Ensuite, la réorganisation des régions françaises et de leur exécutif est relativement récente. Parmi les nouvelles missions échues à ces régions se trouve la gestion du Fonds européen agricole pour le développement rural. Sauf qu’en pratique, toutes les régions n’ont pas encore développé les compétences nécessaires à cette gestion, d’où une accumulation des retards. Comme si cela ne suffisait pas, une défaillance informatique au niveau national est venue aggraver ces retards.

### [Enregistrements affichés]
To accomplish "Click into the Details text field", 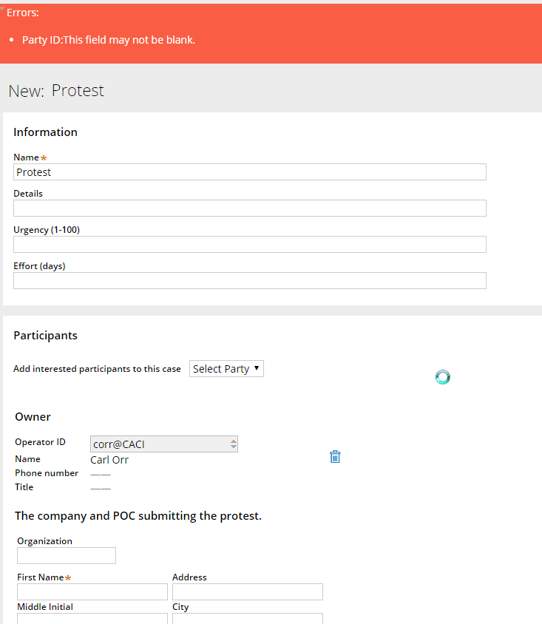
...
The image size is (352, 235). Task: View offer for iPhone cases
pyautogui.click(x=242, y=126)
...
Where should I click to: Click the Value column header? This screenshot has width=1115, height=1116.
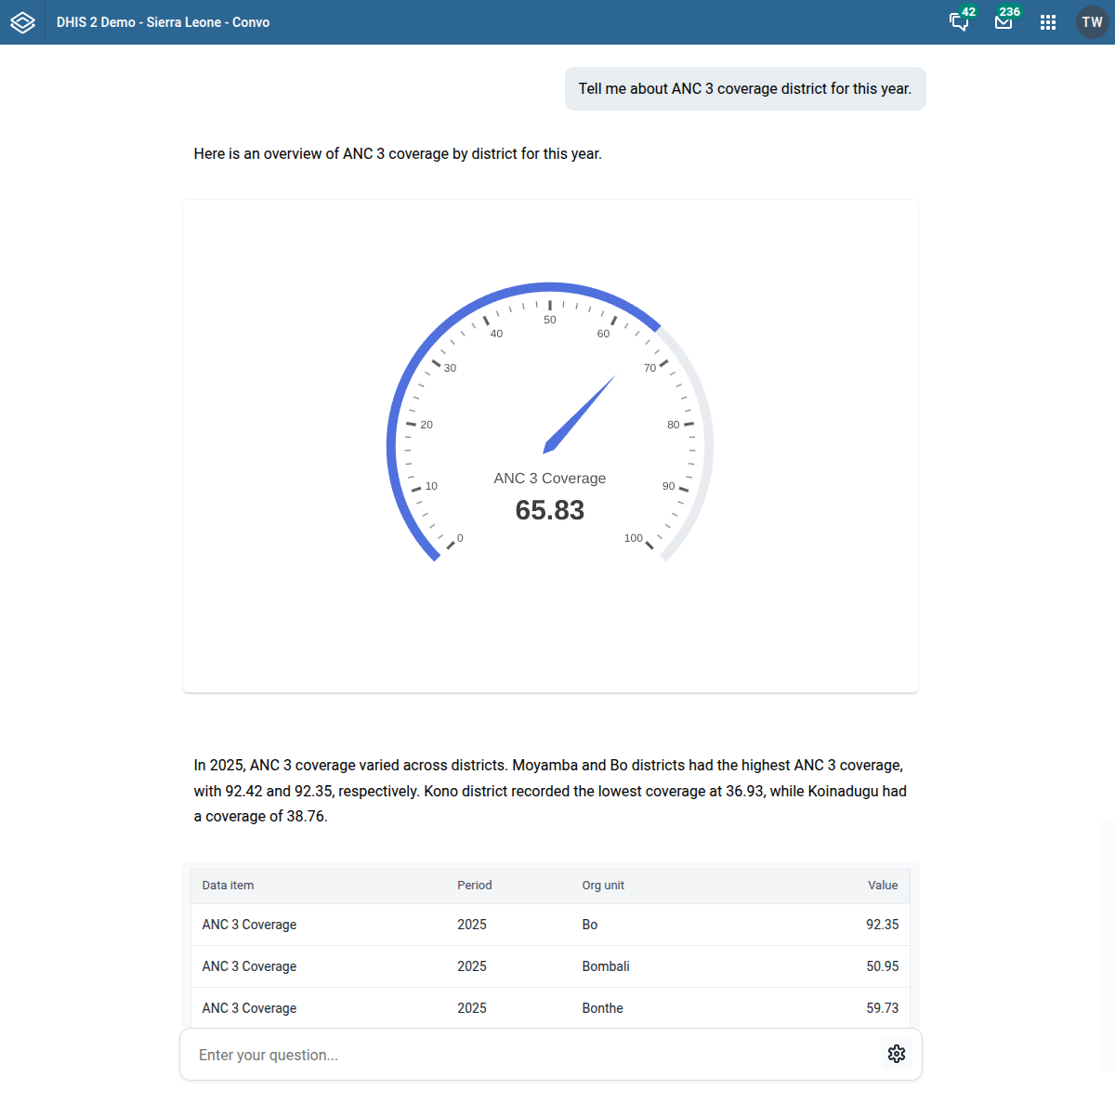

### [Tâche demandée]
Recopiez le passage de l'extrait sur les régions françaises compris entre « Ensuite, la réorganisation » et « aggraver ces retards. », bornes incluses. Seul l'extrait doit servir de source.

### [Tâche accomplie]
Ensuite, la réorganisation des régions françaises et de leur exécutif est relativement récente. Parmi les nouvelles missions échues à ces régions se trouve la gestion du Fonds européen agricole pour le développement rural. Sauf qu’en pratique, toutes les régions n’ont pas encore développé les compétences nécessaires à cette gestion, d’où une accumulation des retards. Comme si cela ne suffisait pas, une défaillance informatique au niveau national est venue aggraver ces retards.